Seçilmiş Bölüm >>

Bir ulusun, köleliğe, meydan okumasının ilk adımıdır 19 Mayıs!..…
İçerde hainlere, dışarıda düşmanlara atılacak ilk tokadın, ön hazırlığıdır 19 mayıs…
Bir şahlanışın işaret fişeğidir
Esaretin pençesinde; kokuşmuş, çürümüş ve, onurundan başka kaybedecek hiçbir özvarlığı kalmamış tebaasıyla tüm bağlarını koparmış totaliter bir rejimin sonlandırılması adına ortaya konan cesaretin ta kendisidir 19 Mayıs!…
O günün yoklukları içinde yaratılan bir efsaneyle şahlanan halktan; emperyalistlerin yedikleri tokadın ve kursaklarında kalan Sevr arzularını unutamadıkları bir günün tarihidir 19 Mayıs.. Hainlerin; yarım kalan hizmet bedellerini her fırsatta ödemek adına, gündeme getirip, unutturmaya çalıştıkları şahlanışın yıl dönümleridir 19 Mayıs!..
19 Mayıs’ların, hedefe oturtulması bundandır. Ulusal Kurtuluş adına; canlarını feda edenlere karşı duyulan, kin ve intikam duygularıyla saldırmalarının asıl nedeni de tam budur işte!..
Alınamamış bir öcün; kursaklarda kalan bir hevesin;; günümüze yansımasıdır olanlar!..

Sağlanan Bilgiler >>
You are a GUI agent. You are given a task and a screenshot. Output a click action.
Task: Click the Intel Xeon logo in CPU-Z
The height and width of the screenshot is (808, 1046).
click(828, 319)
---
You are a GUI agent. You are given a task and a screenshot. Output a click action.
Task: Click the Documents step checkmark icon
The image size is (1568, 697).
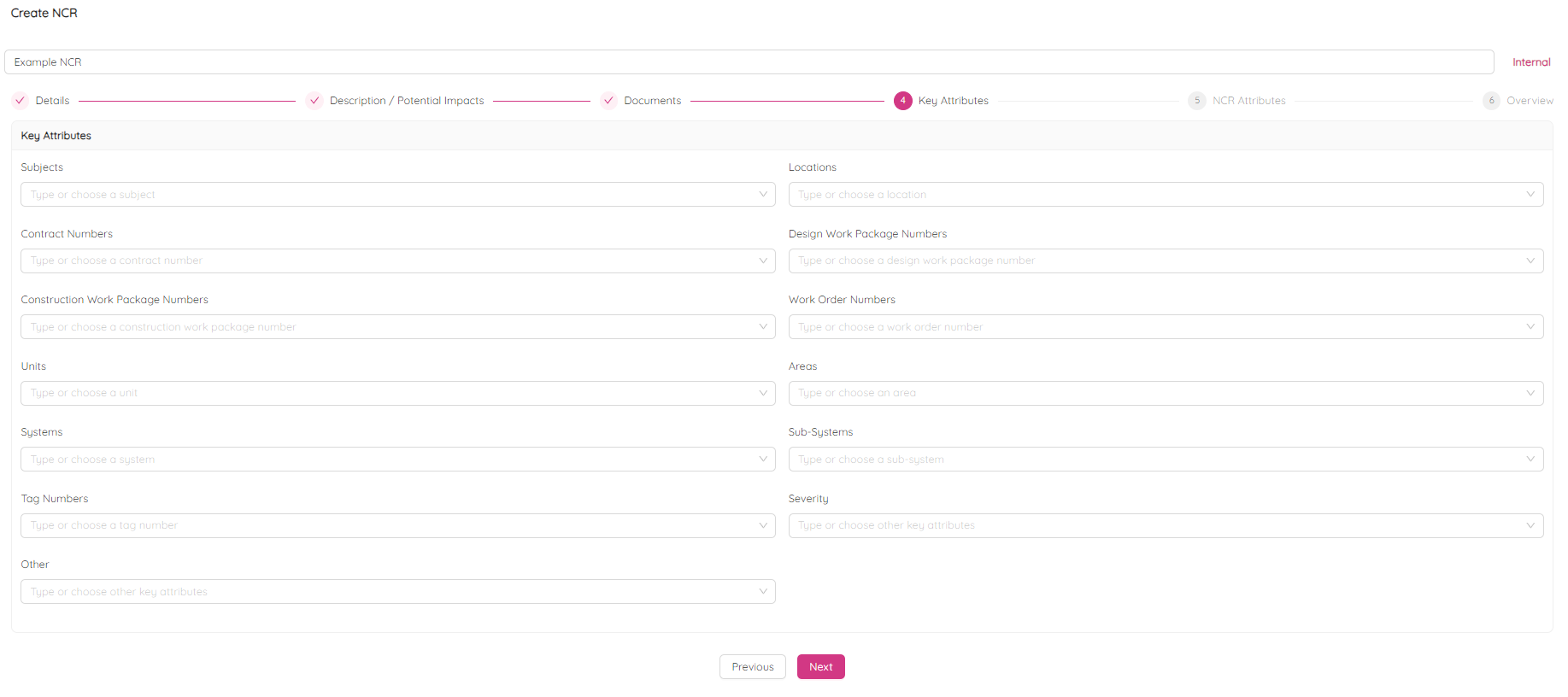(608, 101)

Verilen Görev >> 19 Mayıs metninin "19 Mayıs’ların, hedefe" sözcüklerinden başlayıp "günümüze yansımasıdır olanlar!.." sözcükleri de dahil olmak üzere sürdüğü kısmı, "Ulusal Kurtuluş" adını "Milli Mücadele" olarak değiştirip yeniden yazınız. Yalnızca 19 Mayıs metnindeki bilgilere dayanınız.

Yanıt >>
19 Mayıs’ların, hedefe oturtulması bundandır. Milli Mücadele adına; canlarını feda edenlere karşı duyulan, kin ve intikam duygularıyla saldırmalarının asıl nedeni de tam budur işte!..
Alınamamış bir öcün; kursaklarda kalan bir hevesin;; günümüze yansımasıdır olanlar!..